In his book One Crowded Hour, Tim Bowden writes about a small war in Borneo in 1964. The nations of Indonesia and Malaysia got into a shouting match that turned into a shooting match. Because of treaty relations, a group of Gurkhas from Nepal were sent to aid the Malaysians. Not long after they arrived, they were asked if they would be willing to jump into combat in a surprise attack. Because they were not trained as paratroopers they had the right to refuse.
The Gurkhas usually agreed to do anything they were asked, but this time they said no. The next day, one of their leaders came to the high command and reported that they had met and reconsidered and would make the jump but only under certain conditions. First, the land had to be soft and marshy. The officer replied that the jump was to be in the jungle, so that would not be a problem. Second, the planes would have to fly as slow as possible and not over a hundred feet above the ground. The officer replied that the planes always flew very low, but the hundred feet would be a problem. At that height, the parachutes would not have time to open. When the officer said that, the Gurkha leader smiled and said, “Parachutes? You never said anything about parachutes. Of course, we’ll do it.”

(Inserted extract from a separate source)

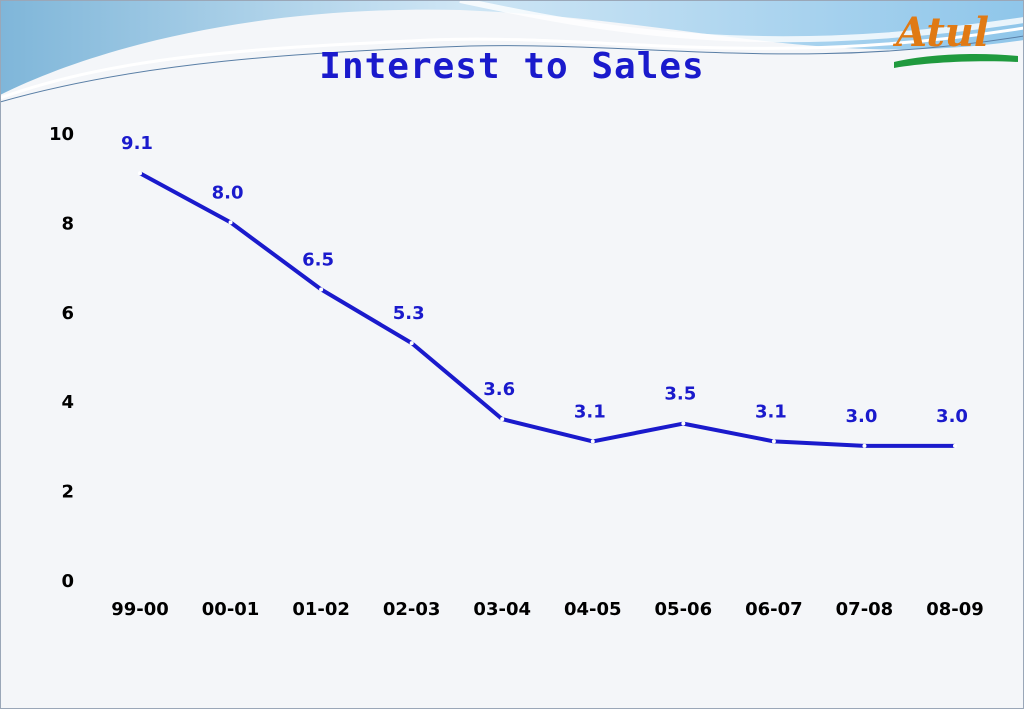 Image resolution: width=1024 pixels, height=709 pixels. Describe the element at coordinates (318, 260) in the screenshot. I see `data-label: 6.5` at that location.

(Borrowed from an article by Delmer Chilton in The Living Lutheran, Aug 2017)
A presupposition is something assumed or taken for granted without empirical verification. Dangerous. Very dangerous simply because the actual fact(s) could be diametrically contrary to what one supposes. To wit, the Gurkha example above. Or thinking someone hates you when not a cell in their body feels that way. Or attempting to cross a rickety, old bridge thinking, that’ll easily hold up my Hummer.
On the old TV show Dragnet, police detective Jack Webb would interview witnesses with the words: Just the facts, mam; just the facts. It’s always good to check, and double-check, what the facts really are. It could save a lot of time, trouble, misunderstanding . . . or even lives.